Tudo o que Cabrera teria de fazer era voar até Miami e apontar a matrícula e a localização do carro de uma fonte do governo norte-americano, nomeada apenas como uma “fonte humana confidencial” nos documentos do FBI acessíveis ao público, que estaria a fornecer informações sobre o governo russo. Não é claro que informações terão sido transmitidas ao cientista mexicano ou se este estaria a par do objetivo da sua missão ou do porquê de a estar a concretizar, mas a tarefa foi concluída.
Em fevereiro de 2020, Cabrera dirigiu-se, acompanhado da sua outra mulher, originária do México, até Miami, onde invadiu um condomínio para ter acesso ao carro indicado pelo oficial russo. Apesar de ter sido instruído para não o fazer, Cabrera tirou uma foto à matrícula em vez de a apontar apenas num papel e abandonou o local.
Um segurança do condomínio terá visto e estranhado as atitudes do casal, nomeadamente depois de terem fotografado a matrícula de um carro. De acordo com o The Independent, o casal terá sido, inclusive, convidado a sair pelo segurança.
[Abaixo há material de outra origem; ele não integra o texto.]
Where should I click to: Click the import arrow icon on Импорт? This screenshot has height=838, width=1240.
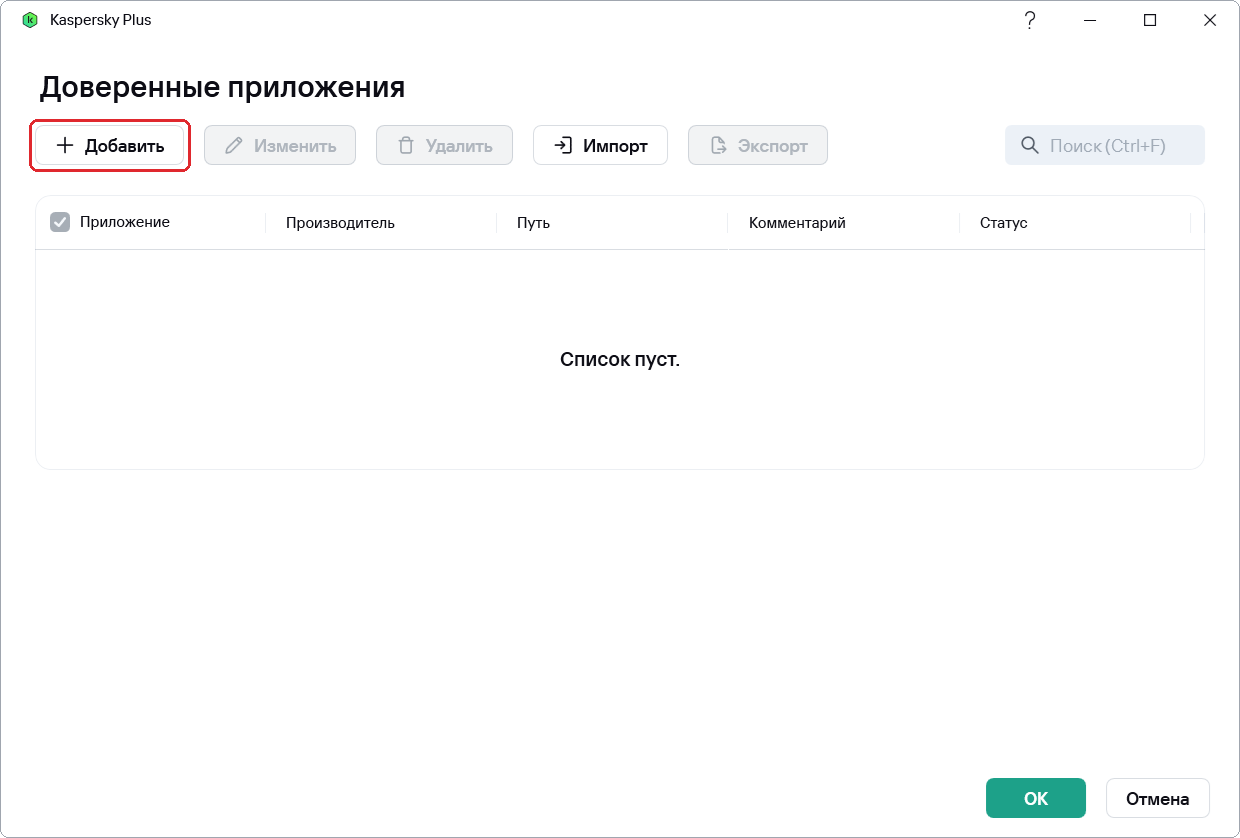(563, 146)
Quando, no dia seguinte foi detido no aeroporto, o FBI terá encontrado na pasta dos “recentemente excluídos” no telemóvel de Cabrera várias fotografias aproximadas da matrícula do carro assim como conversas mantidas na plataforma WhatsApp entre o cientista e o oficial russo.
A sentença
Inicialmente, Cabrera terá sido condenado a uma pena de 10 anos de prisão, mas um acordo com o governo e a sua confissão de culpa em tribunal esta terça-feira terão ajudado a atenuar a sua pena para apenas quatro anos.
A sua trajetória profissional terá ajudado na defesa do cientista mexicano, que contou também com o testemunho de vários dos seus antigos colegas. “Hector não hesitou em trabalhar, construir um relacionamento com estudantes e jovens professores, preparar e entregar pesquisas rigorosas, tornando-se um membro confiável e necessário do Círculo Mundial de Especialistas em Cardiologia”, disse, de acordo com a BBC, um dos seus colegas, Victor L. Serebruany, da Universidade Johns Hopkins, nos EUA.
“É muito estranho que isto tenha acontecido porque ele é uma pessoa muito altruísta com muita consciência social. Ele ajudou as pessoas e tudo isto parece estranho”, admitiu à Associated Press, Hazael Matus, Presidente da Câmara da sua cidade natal. “Não sabemos o que aconteceu, mas aposto que é uma confusão ou um ataque por razões científicas. Ele pode ter descoberto algo que perturbou algumas pessoas ou alguns interesses comerciais”, acrescentou.
Na audiência de terça-feira, Cabrera pediu desculpa publicamente pela sua conduta. “Lamento profundamente e peço desculpas aos Estados Unidos (…) Isto ensinou-me que a liberdade é das coisas mais preciosas, mas acima de tudo a família”, disse, acrescentando: “Todos cometemos erros e este foi o maior da minha vida.”